5. Has at least one eye clinically recommended for DMEK that is able to be scheduled
for DMEK between 5 to 90 days after enrollment. If second eye is enrolled, it must
be scheduled for DMEK between 7 days and 6 months after DMEK on the first eye.
6. Has a condition related to endothelial dysfunction which will be treated by DMEK.
Eligible indications for DMEK include:
1. Presence of Fuchs endothelial corneal dystrophy (FECD) meeting at least one of
the following: phakic FECD with or without cataract (triple procedure including
DMEK for FECD, cataract extraction and posterior chamber intraocular lens
implantation (IOL) is allowed)
2. pseudophakic FECD with posterior capsule supported, sulcus supported, or
scleral-fixated posterior chamber IOL
3. pseudophakic corneal edema with posterior capsule supported, sulcus supported,
or scleral-fixated posterior chamber IOL without FECD
4. failed Descemet stripping automated endothelial keratoplasty (DSAEK) or DMEK
originally performed for the same indications above without current
exclusionary criteria, as described below
Exclusion Criteria:
1. Pregnant or planning to become pregnant prior to the DMEK study surgery, based on
verbal report.
2. Lack cognitive capacity such that consent could not be provided.
3. Presence of a condition that has a high probability for failure (e.g., failed
penetrating keratoplasty, uncontrolled uveitis)
4. Stromal vascularization that will impede assessment of recipient stroma clarity
5. Other primary endothelial dysfunction conditions including posterior polymorphous
corneal dystrophy and congenital hereditary corneal dystrophy.
6. Indication for surgery that is not suitable for DMEK (e.g, keratoconus, stromal
dystrophies and scars)
7. Aphakic corneal edema with or without FECD
8. Anterior chamber IOL in study eye prior to DMEK or planned placement of anterior
chamber IOL during DMEK
9. Presence of vitreous in the anterior chamber
10. Planned IOL exchange of an anterior chamber IOL with a posterior chamber IOL in
study eye at time of study DMEK
11. Pre-operative central sub-epithelial or stromal scarring that could impact
post-operative recipient stromal clarity assessment
12. Presence of anterior synechiae
13. Peripheral anterior synechiae in the angle greater than a total of three clock hours
14. Uncontrolled glaucoma with or without prior filtering surgery, tube shunt placement,
or MIGS. Uncontrolled glaucoma is defined as intraocular pressure > 25mm Hg.

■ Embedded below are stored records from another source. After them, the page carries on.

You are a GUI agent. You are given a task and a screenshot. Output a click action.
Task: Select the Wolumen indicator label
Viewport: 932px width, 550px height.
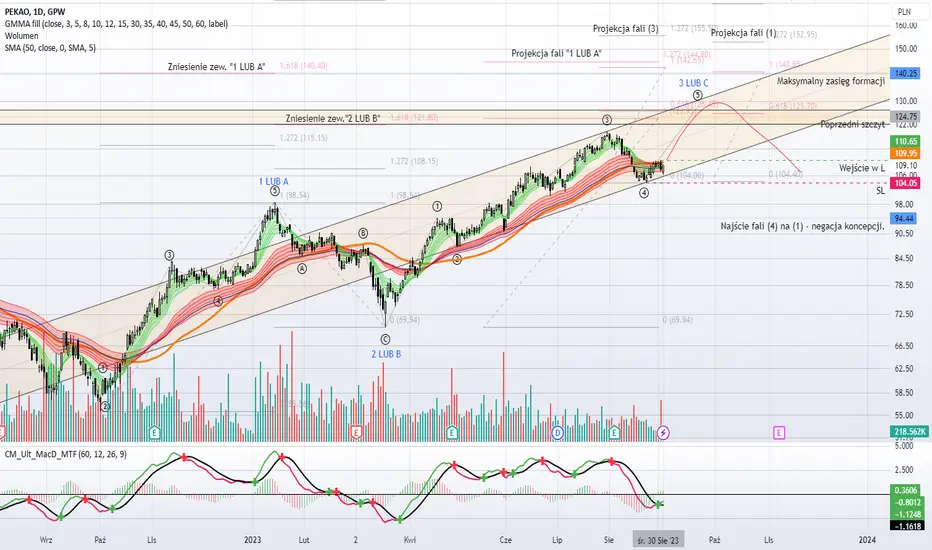(x=21, y=36)
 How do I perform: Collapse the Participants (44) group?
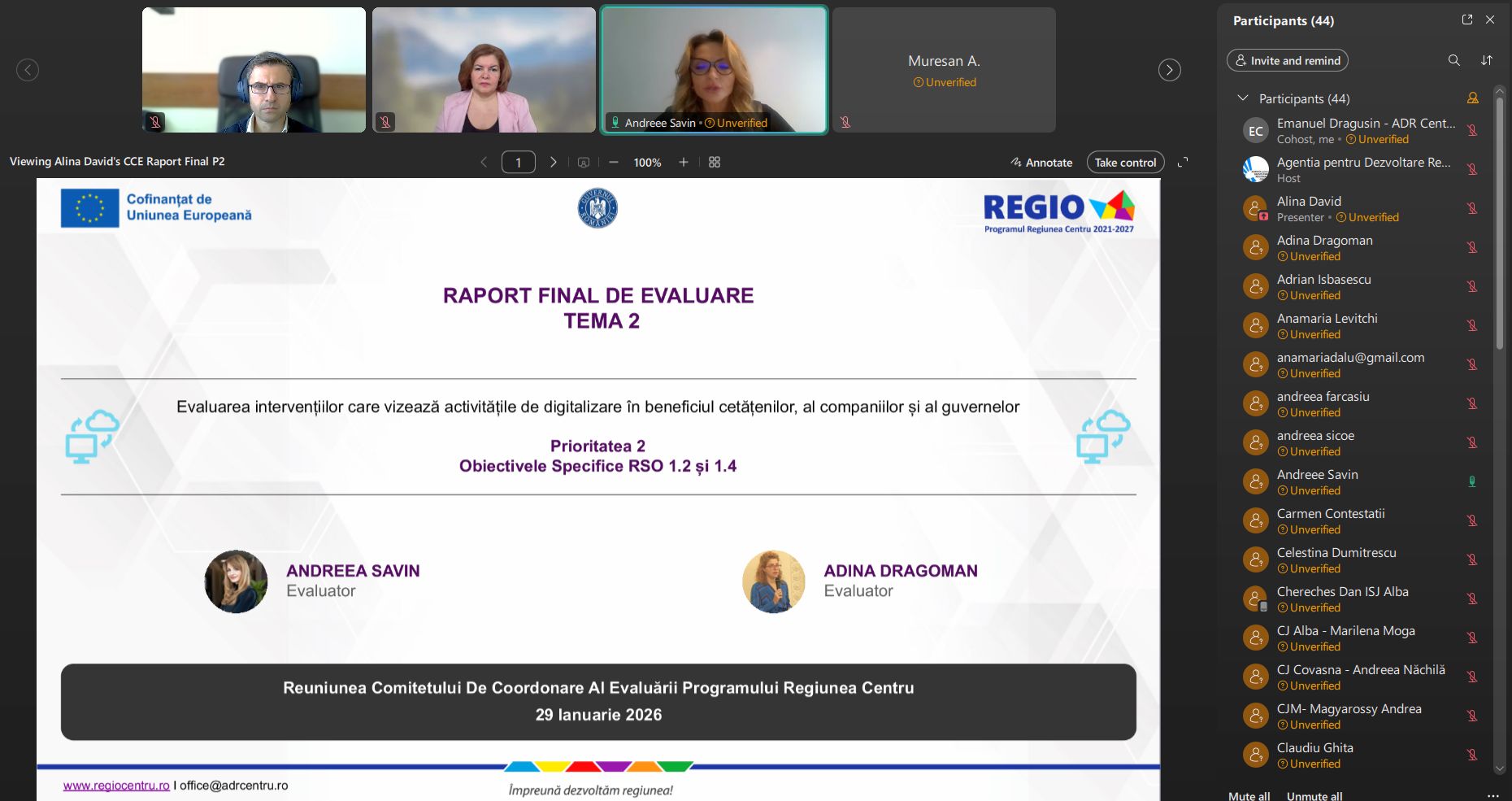[1242, 98]
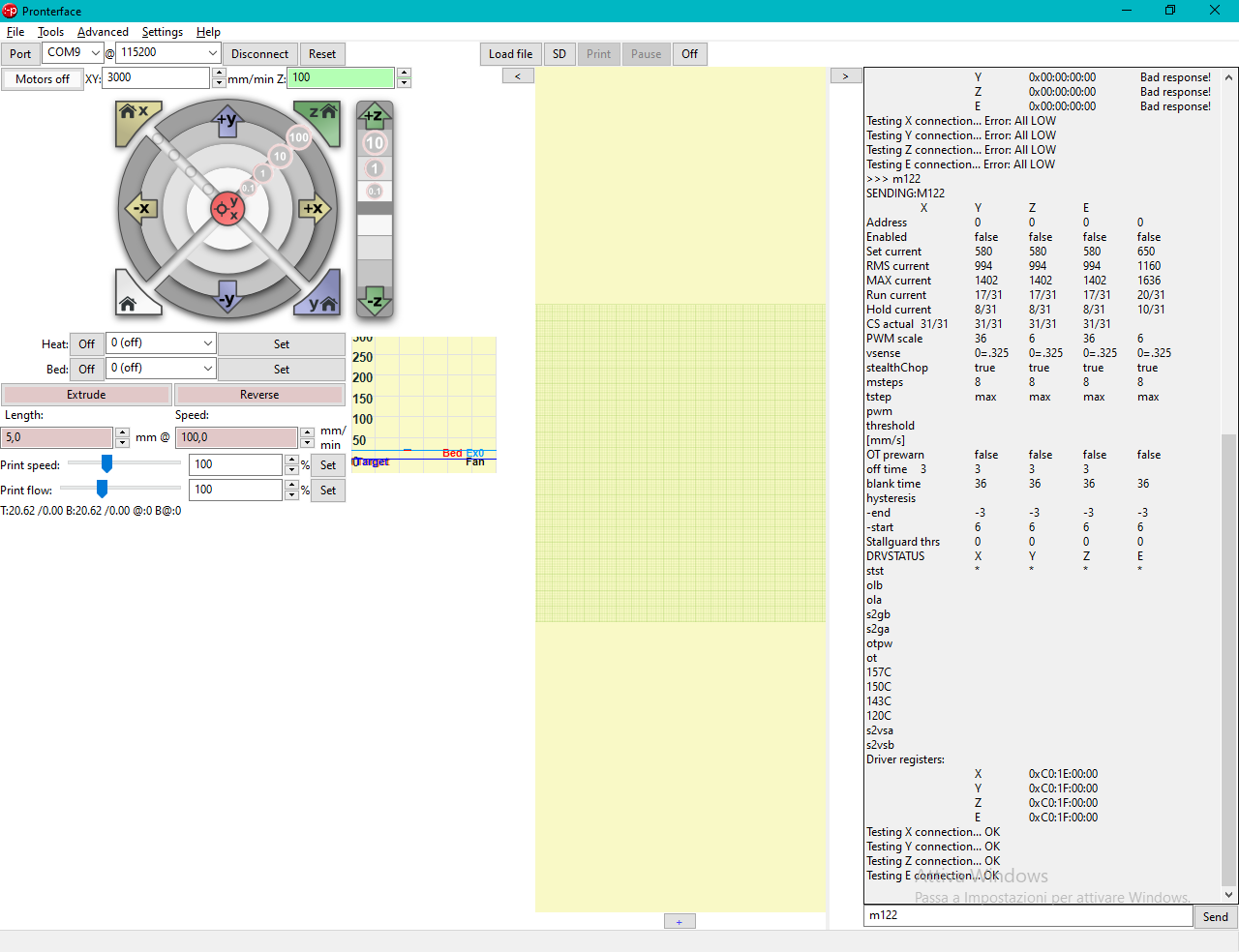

15. Controlled glaucoma with prior tube shunt placement for glaucoma (controlled
glaucoma with minimally invasive glaucoma surgery (MIGS) or trabeculectomy is
allowed)
16. Fellow eye visual acuity < 20/200 due to an ocular condition other than a cornea
disease that would be a candidate for DMEK
17. Intraocular pressure <8 mmHg
18. Topical Rho kinase inhibitor, including netarsudil, used within 1 month prior to
study entry and anticipated during the course of the study
19. Fellow eye enrolled in the DEKS that has met study-criteria for graft failure.